Si estamos unidos a Jesús los cristianos seremos lo más alto, guía y criterio para la sociedad; pero si nos separamos de Él seremos lo más bajo, lo que es tratado como basura.
Homilía p053013a, predicada en 20210505, con 5 min. y 35 seg. 
Transcripción:
El domingo pasado ya aparecía el tema de la viña, Jesucristo como aquella vid verdadera de la cual nosotros somos ramas o sarmientos. Hoy nuevamente tenemos este precioso tema y quiero destacar una frase que nos dice nuestro Señor, dice Él: «La rama que no da fruto la arrojan fuera, no sirve sino para quemarla, no sirve para nada más». Esa frase de Cristo a mí, por lo menos, me hace recordar lo que también dice el Señor en el Sermón de la Montaña del Evangelio según San Mateo. Porque en esa parte nos dice Cristo: «Si la sal se vuelve insípida, si la sal se vuelve sosa, ¿para qué sirve?
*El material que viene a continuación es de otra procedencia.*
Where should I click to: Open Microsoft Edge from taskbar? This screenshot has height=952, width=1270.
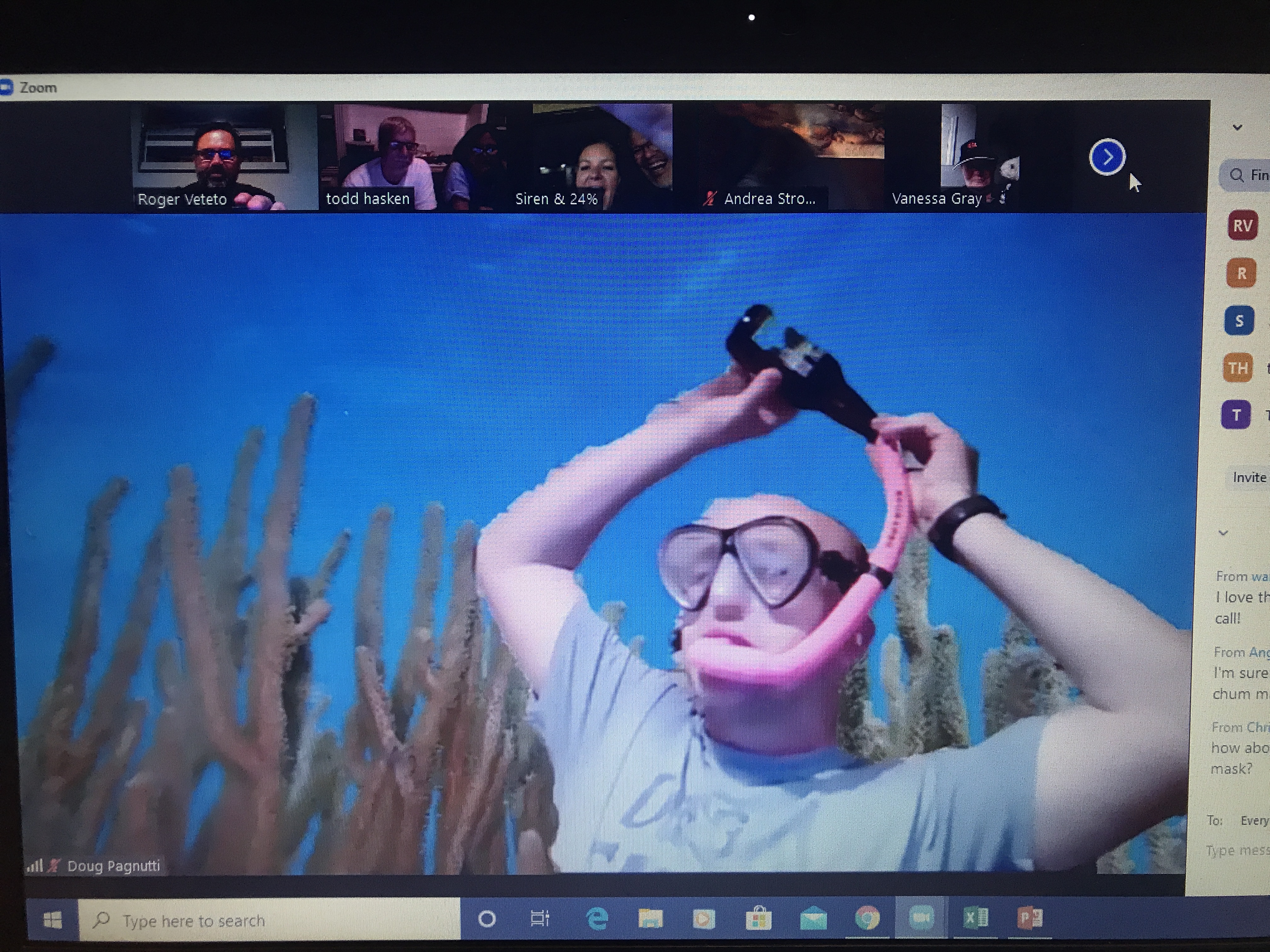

Solamente para que la arrojen fuera y para que la pisotee la gente». Una rama desconectada de Cristo, sal que pierde su sabor, solo sirven para ser arrojados afuera con desprecio.
¿A qué nos está llamando Cristo con estas palabras, con estas imágenes? ¿A qué nos está llamando Cristo? Piénsalo un momento, ¿a qué te está llamando Cristo, a ti? Si tú tomas estas palabras, ¿cuál es el llamado que te hace el Señor con ellas? A mí, por lo menos, me hace ver que cuando nosotros nos apartamos del Señor y perdemos nuestro sabor, nos convertimos en desprecio, no nos queda otro destino, sino el desprecio. Pero hay este detalle, el mismo Cristo nos había dicho: «No se puede ocultar una ciudad puesta en lo alto de una montaña», de tal modo que si nosotros somos de Cristo, estamos llamados a brillar y a brillar muy alto. Pero si nos apartamos de Cristo, estamos llamados a ser despreciados como lo más bajo.
Lo que quiero decir, que el Espíritu Santo me ayude a expresarme, lo que quiero decir es que nuestra vida cristiana, nuestra Iglesia católica, nuestros sacerdotes, en fin, todo lo que hable de la presencia de Cristo, todo será o lo más alto o lo más bajo. En el mundo, nosotros los cristianos, seremos o lo más alto, guía y manantial de bondad y criterio de verdad para la sociedad, o seremos lo más bajo, lo que es tratado, porque así se lo merece, como pura basura. Y ¿de qué depende que nosotros seamos lo más alto o, alternativamente, lo peor y lo más bajo? Depende de una sola cosa, de si estamos o no estamos unidos a Jesucristo.
Cuando la Iglesia pierde a Cristo, deja de ser lo más alto y pasa a ser lo más ridículo, lo más despreciable, lo más abominable. Se nota especialmente en el caso de nosotros, los sacerdotes, que estamos llamados, precisamente, a manifestar la presencia de Cristo de un modo muy, muy particular. El sacerdote unido a Cristo, realmente se convierte en una fuerza, en una luz, en una esperanza. El sacerdote sin Cristo es un hombre egoísta, corrupto, abominable. Es dramática la decisión, es dramática la escogencia, y yo creo que hoy el Evangelio nos invita a tomar una resolución. Quiero ser en Cristo luz que brille o me arriesgaré tontamente, estúpidamente, fuera de Cristo, a convertirme en ridícula caricatura y en desprecio de todo el pueblo. Buen tema de reflexión.